Not every student who passed through his school converted to Christianity. Some remained pagan — and lived beautiful lives. The Emperor Julian, the last pagan emperor of Rome, was a Neoplatonist. He was a good man by every standard — just, disciplined, merciful, faithful to duty. He simply did not believe what his neighbors had begun to believe.

And here is what matters. The Christian tradition that comes next does not throw Plotinus out. It does not burn his books. Augustine takes him as a teacher. Pseudo-Dionysius (whom we may one day make a lecture on) rewrites him entirely in Christian terms. Duns Scotus, Thomas Aquinas, even Meister Eckhart — all read Plotinus.

This is a noble act of civilization. The highest pre-Christian thought was not destroyed. It was lifted inside. What human reason had reached on its own was recognized as real — insufficient, but real. This is grace that does not destroy nature but perfects it. Aquinas will later give us that formula. But it was already at work here.

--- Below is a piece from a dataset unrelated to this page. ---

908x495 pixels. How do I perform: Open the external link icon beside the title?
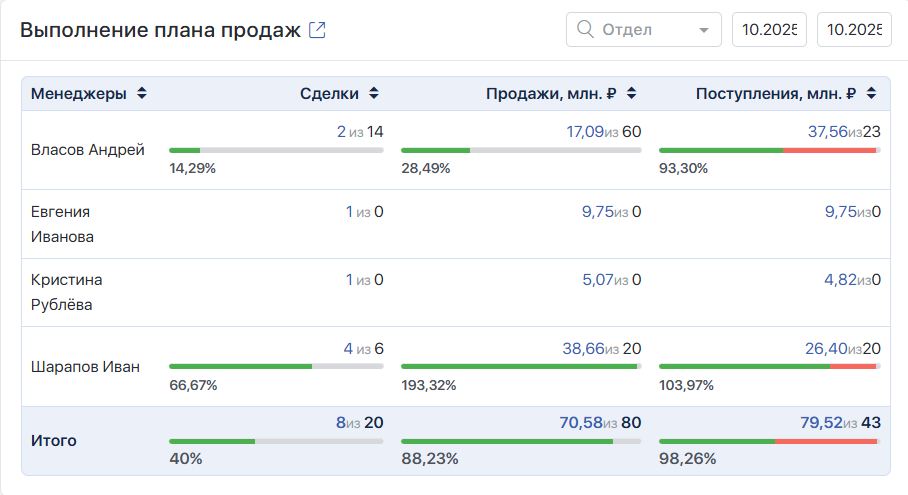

If you want to feel what it means to be an heir of civilization, read Plotinus through. Twenty pages of I.6. Then you will be ready to read Augustine the way his own contemporaries read him: knowing that he goes further, but not further than where Plotinus pointed.

"Almost everything," said Augustine. "Almost everything."

// Sources

Draws on: Plotinus, Enneads I.6, V.1, VI.9 (standard numbering); Pierre Hadot, Plotinus, or The Simplicity of Vision; Porphyry, Life of Plotinus; Augustine, Confessions VII (on the Neoplatonists); Eric Voegelin, The World of the Polis and Plato and Aristotle.